EXERCISE INPUT START

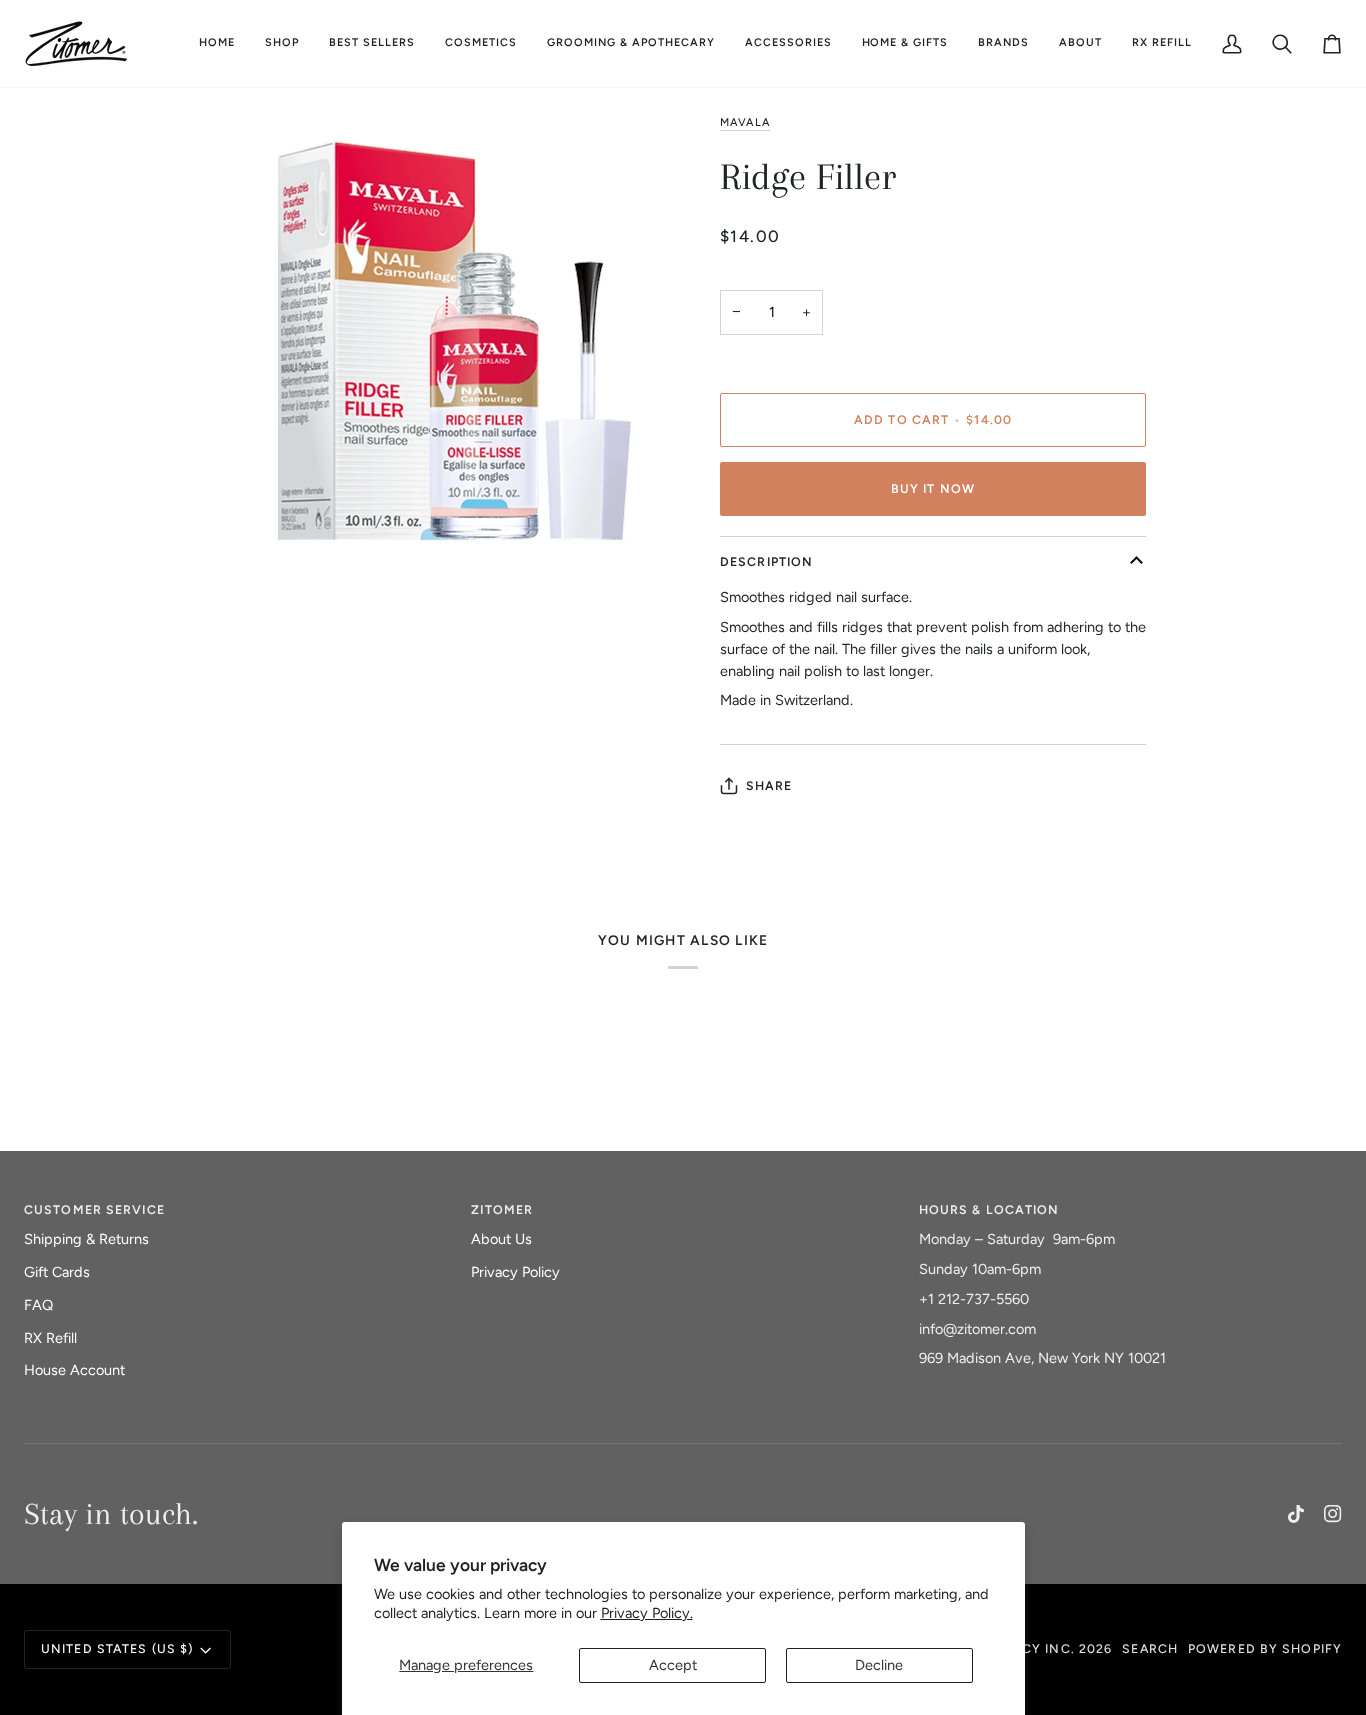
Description (766, 561)
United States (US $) (117, 1648)
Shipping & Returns (86, 1239)
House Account (74, 1370)
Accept (673, 1665)
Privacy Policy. (647, 1613)
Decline (879, 1665)
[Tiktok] (1296, 1514)
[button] (481, 43)
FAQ (38, 1305)
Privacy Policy (515, 1272)
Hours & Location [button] (989, 1209)
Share (769, 785)
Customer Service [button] (94, 1209)
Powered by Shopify (1265, 1648)
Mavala (745, 122)
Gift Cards (57, 1272)
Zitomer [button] (502, 1209)
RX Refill (50, 1338)
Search (1150, 1648)
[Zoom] (244, 697)
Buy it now (933, 488)
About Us (501, 1239)
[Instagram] (1333, 1514)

EXERCISE INPUT END

- PROBLEM DESCRIPTION
Repeat only the lines starting at the one that contains "[button] (481, 43)" and ending at the last line above, exactly as written.

- EXERCISE RESULT
[button] (481, 43)
FAQ (38, 1305)
Privacy Policy (515, 1272)
Hours & Location [button] (989, 1209)
Share (769, 785)
Customer Service [button] (94, 1209)
Powered by Shopify (1265, 1648)
Mavala (745, 122)
Gift Cards (57, 1272)
Zitomer [button] (502, 1209)
RX Refill (50, 1338)
Search (1150, 1648)
[Zoom] (244, 697)
Buy it now (933, 488)
About Us (501, 1239)
[Instagram] (1333, 1514)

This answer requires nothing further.